Facial Recognition & Verification using Convolutional Neural Network

Understanding the algorithm behind the Facial Recognition & Facial Verification technologies and the associated loss functions and technical details. I will also be building a code from scratch (will be posted separately - this post is mostly algorithms and mathematics) for Face Recognition using CNN

Face Verification vs Face Recognition

Face Verification: Input image, Name/ID. Output whether the input image is that of the claimed person (1:1 matching, 99% accuracy will work)

Face Recognition: Has a database of $K$ persons. Get an input image. Output ID if the image is any of the $K$ persons or not recognized (1:K matching, much harder to solve, over 99.9% accuracy is needed)

One Shot Learning

Learning from one example to recognize the person again

Approach 1: take the image of employees in your dataset, run them through a CNN and later a softmax output layer. This is not very accurate, and now if a new person joins the team the softmax output will have one more unit, and it will need to be retrained.

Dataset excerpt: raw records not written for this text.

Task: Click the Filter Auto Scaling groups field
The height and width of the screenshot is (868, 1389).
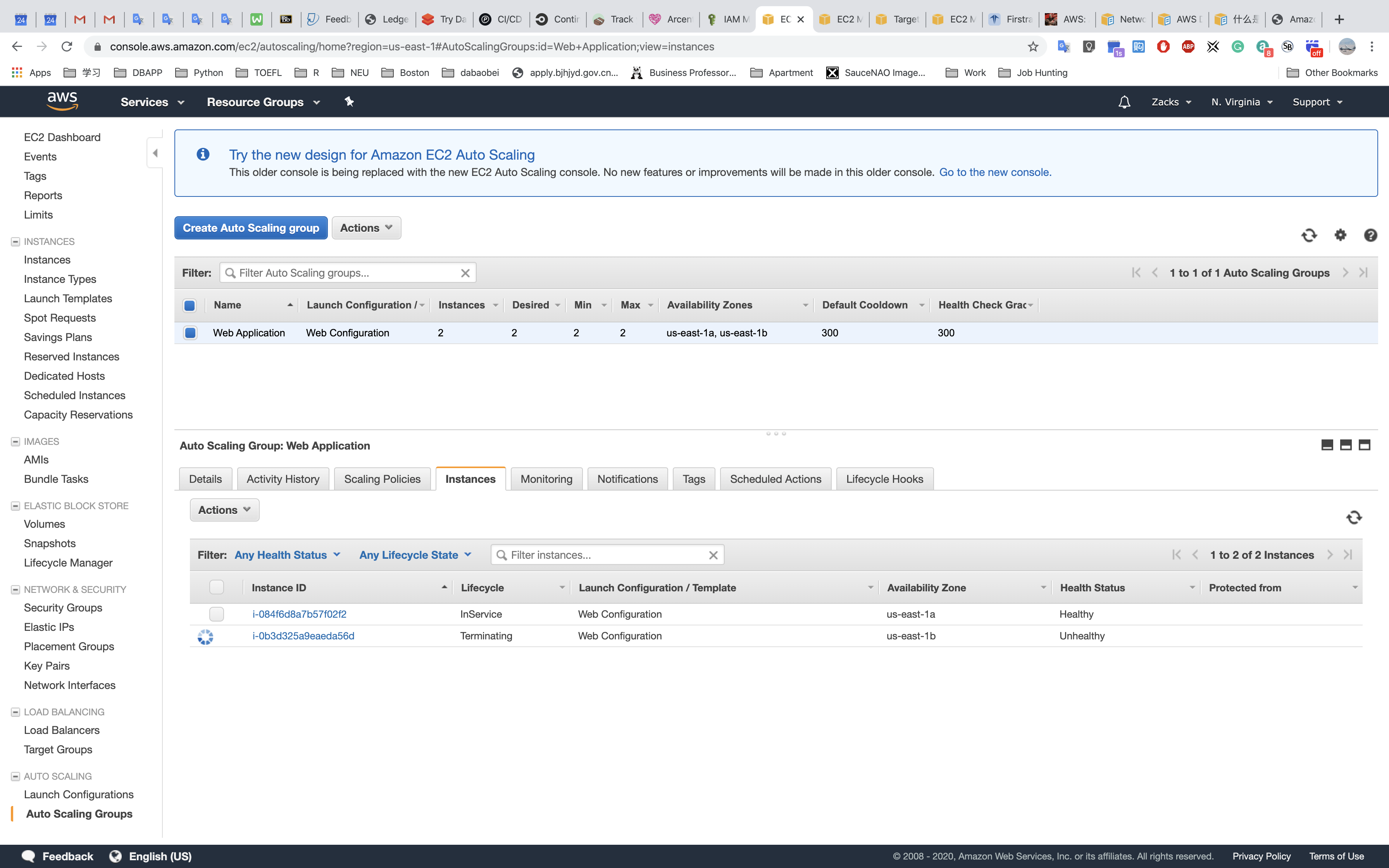Action: (x=345, y=273)
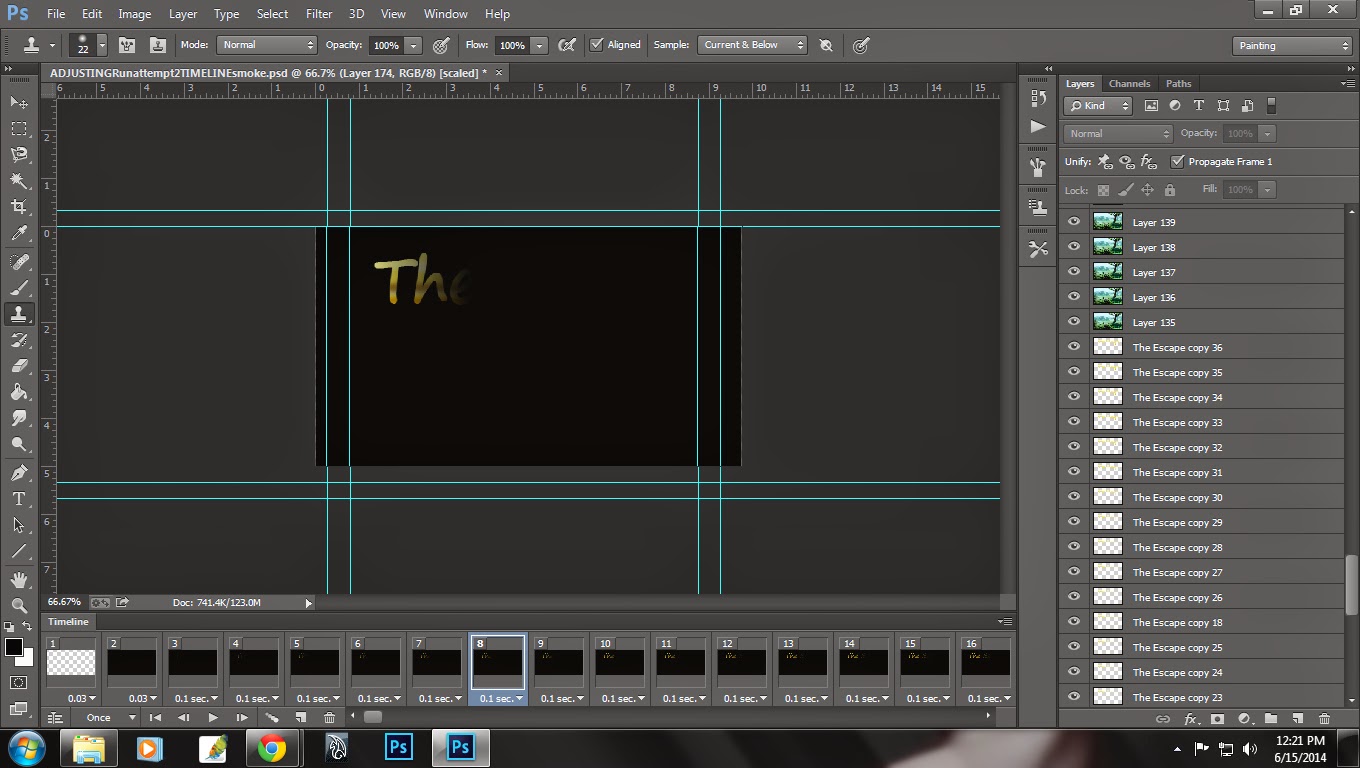
Task: Switch to the Channels tab
Action: (1129, 84)
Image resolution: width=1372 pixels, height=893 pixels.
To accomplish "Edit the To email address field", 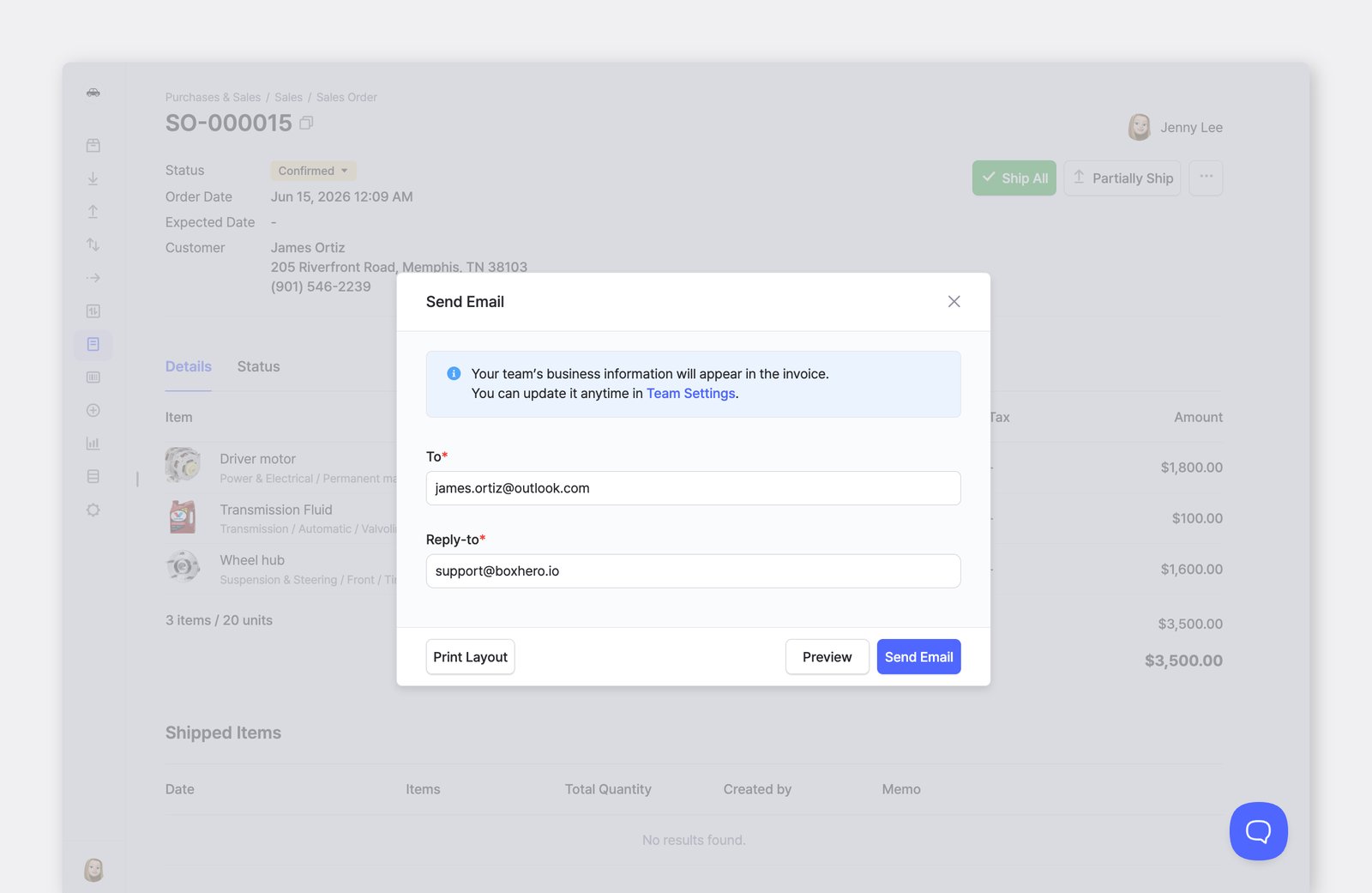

Learn a Similarify function d(image1, image2) = degree of difference between images

During recognition time, if d(img1,img2)<= $\tau$, images are same
if d(img1, img2)> $\tau$, images are different

This is how a Face Verification task is addressed

To use it for Face Recognition, the same function is used to find d() between the input and all other images in the database pairwise. This will solve the the one shot learning problem so long as you learn the similarity function d()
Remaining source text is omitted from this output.